Monitoring Best Practices Guide
MTS Device API - Real-Time Monitoring & Alerting
📋 Table of Contents
- Overview
- Quick Start
- Monitoring Endpoints
- Polling Strategies
- Alert Thresholds
- Integration Examples
- Performance Optimization
- Troubleshooting
Overview
The MTS Device API provides comprehensive real-time monitoring capabilities through the /api?fields=stats/* endpoints. This guide covers best practices for implementing effective monitoring solutions.
Key Capabilities
- 33+ Stats Categories: CPU, memory, radio, interfaces, LoRa, and more
- Dashboard Endpoint: Single call for comprehensive system status
- Real-Time Data: Sub-second accuracy for critical metrics
- Session Management: Inactivity flag prevents timeout during monitoring
- Flexible Polling: Configurable intervals based on metric importance
Quick Start
Basic Monitoring Setup
# 1. Login and save session
curl -k -X POST https://gateway-ip/api/login \
-H "Content-Type: application/json" \
-d '{"username":"admin","password":"your-password"}' \
-c cookies.txt
# 2. Get comprehensive dashboard (recommended for monitoring)

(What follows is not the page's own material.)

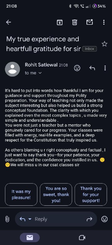Mark email as unread
The width and height of the screenshot is (112, 245).
tap(90, 22)
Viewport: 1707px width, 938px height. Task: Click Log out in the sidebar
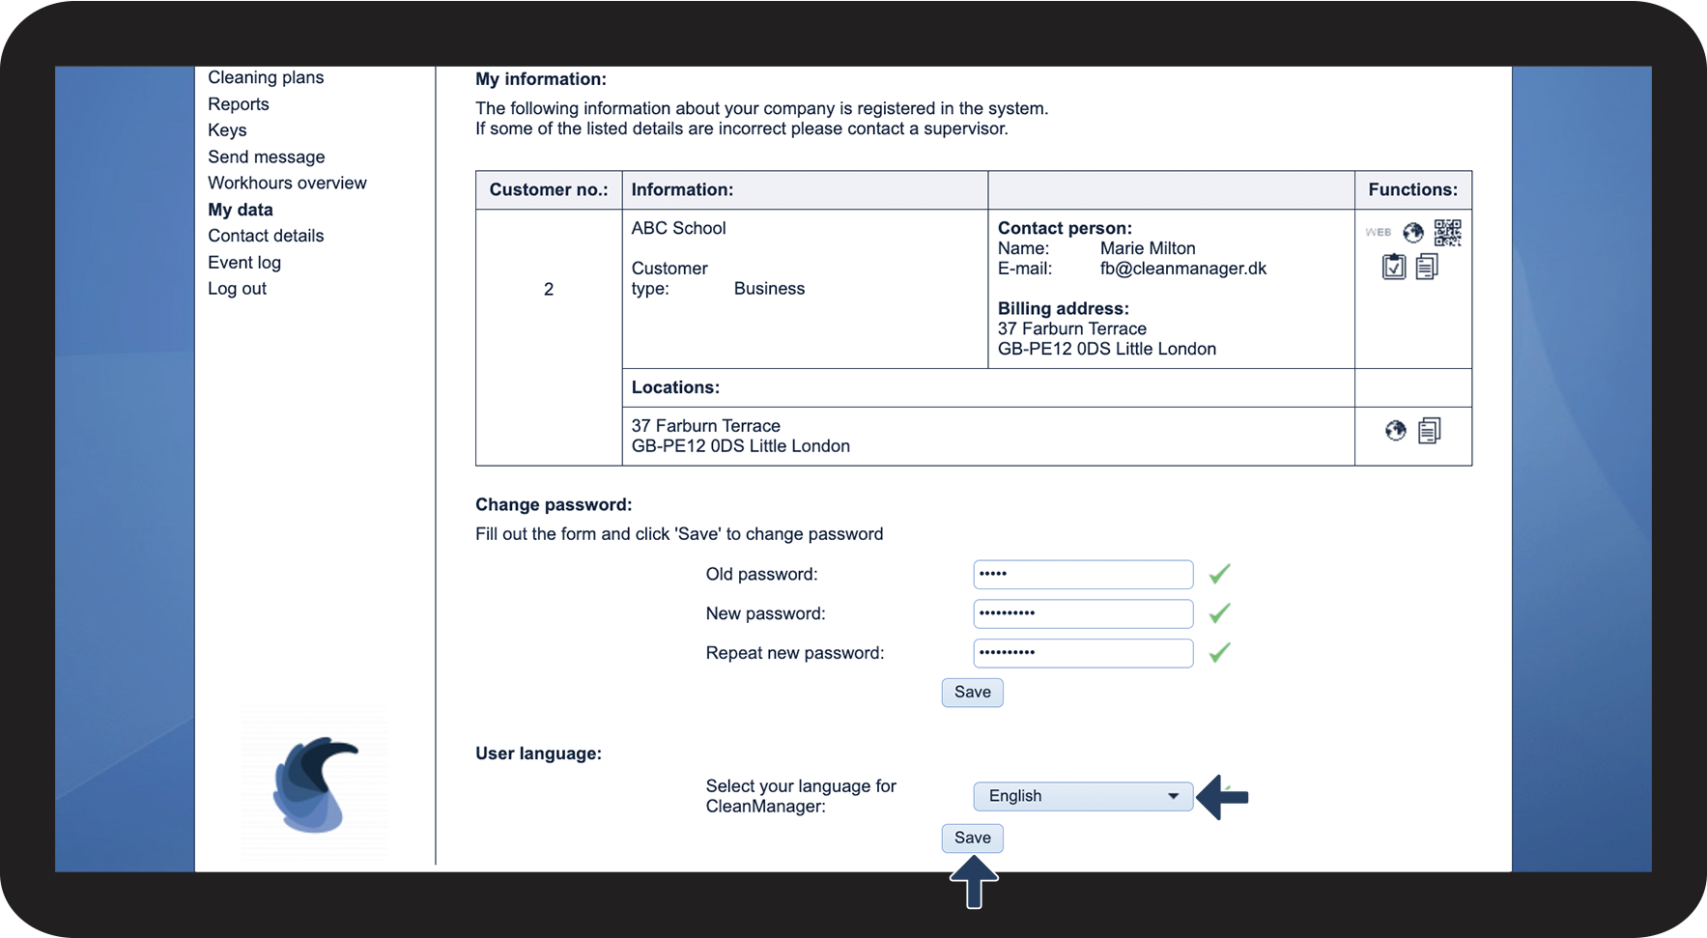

curl -k -s "https://gateway-ip/api?fields=stats/dashboard&inactivity=true" \
-b cookies.txt | jq .
# 3. Get specific metrics
curl -k -s "https://gateway-ip/api?fields=stats/radio&inactivity=true" \
-b cookies.txt | jq .
Why Use inactivity=true?
- Prevents session timeout during long-running monitoring
- Essential for continuous polling scripts
- No impact on API performance
Monitoring Endpoints
🎯 Recommended: Dashboard Endpoint
Best for: Initial monitoring setup, dashboards, health checks
GET /api?fields=stats/dashboard&inactivity=true
Returns: Comprehensive system status including:
- CPU usage (current, average, peak)
- Memory usage (total, used, free, buffers, cached)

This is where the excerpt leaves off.